Turn every line of the material below into a numbered list, leaving out any blank lines.

* _Supplied records_
— Begin —
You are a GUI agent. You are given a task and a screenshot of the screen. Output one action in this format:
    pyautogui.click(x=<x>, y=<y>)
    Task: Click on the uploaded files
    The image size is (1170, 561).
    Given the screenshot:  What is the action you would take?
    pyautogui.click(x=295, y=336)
— End —
* _Reply to the task_
1. You are a GUI agent. You are given a task and a screenshot of the screen. Output one action in this format:
2.     pyautogui.click(x=<x>, y=<y>)
3.     Task: Click on the uploaded files
4.     The image size is (1170, 561).
5.     Given the screenshot:  What is the action you would take?
6.     pyautogui.click(x=295, y=336)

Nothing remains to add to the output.